• _Document_
——

In [231]:
import requests
import pandas as pd
import numpy as np
from ast import literal_eval
import pickle

"""
Summary of tables and concepts available in 2015 ACS 5-year estimates. 
Also includes detailed variable descriptions, including data collection methods:

http://old.socialexplorer.com/pub/reportdata/metabrowser.aspx?survey=ACS2015_5yr&header=True
"""

API_KEY = 'c8d52047c115ae3d605397c2e2ab846560365abd'

def get_acs_url(variable_names):
    return (
        'http://api.census.gov/data/2015/acs5'
        '?get='
        '%s'
#       '&for=block+group:*&in=state:06+county:037&key='
        '&for=tract:*&in=state:06+county:037&key='
#        '&for=zip+code+tabulation+area:*&in=state:06+county:037&key='
        '%s'
        % (','.join(variable_names), API_KEY)
    )

def get_acs_data(variable_names):
    """
    Retrieves all values for variable_names for all block groups in Los Angeles County.
    Source: American Community Survey, 2015 5-year estimates
    @return Pandas dataframe
    """
    # Split variables into sublists of <= 50 vars to comply with API limits
    # Then, build and merge dataframes with each set of 50 and return the whole.
    var_chunks = [variables[x:x+50] for x in range(0, len(variables), 50)]
    for i, chunk in enumerate(var_chunks):
        url = get_acs_url(chunk)
        data = requests.get(url).json()
        
        if i == 0:
            df = pd.DataFrame(data[1:], columns=data[0])
        else:
            df = pd.merge(df, pd.DataFrame(data[1:], columns=data[0]))

——

• _Available data_
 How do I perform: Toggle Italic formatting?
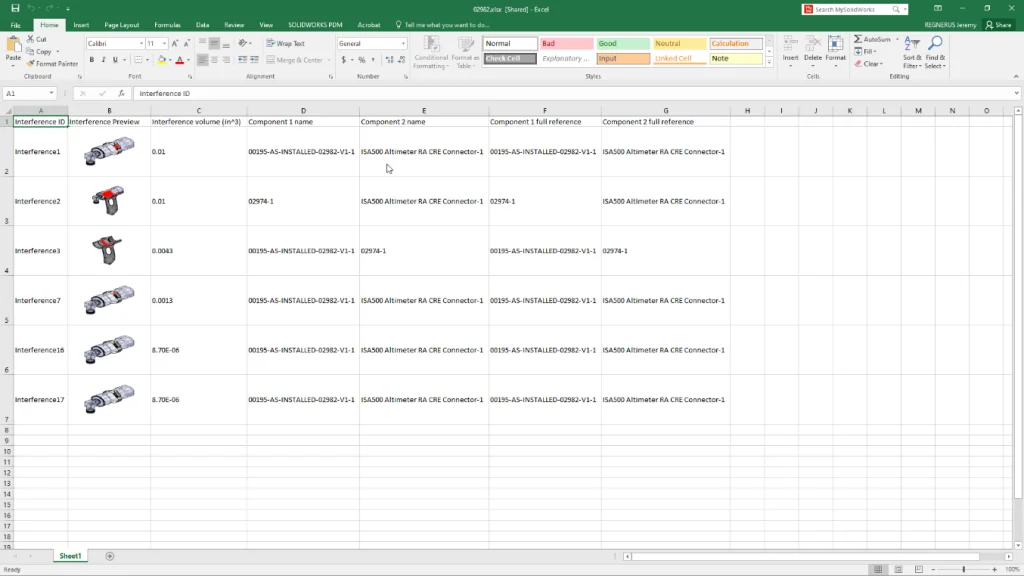tap(103, 60)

——

• _Exercise_
In the census API code above, what is the most variables each sublist may hold, and what reason does the comment give for splitting them?

• _Exercise answer_
Each sublist holds at most 50 variables, to comply with API limits.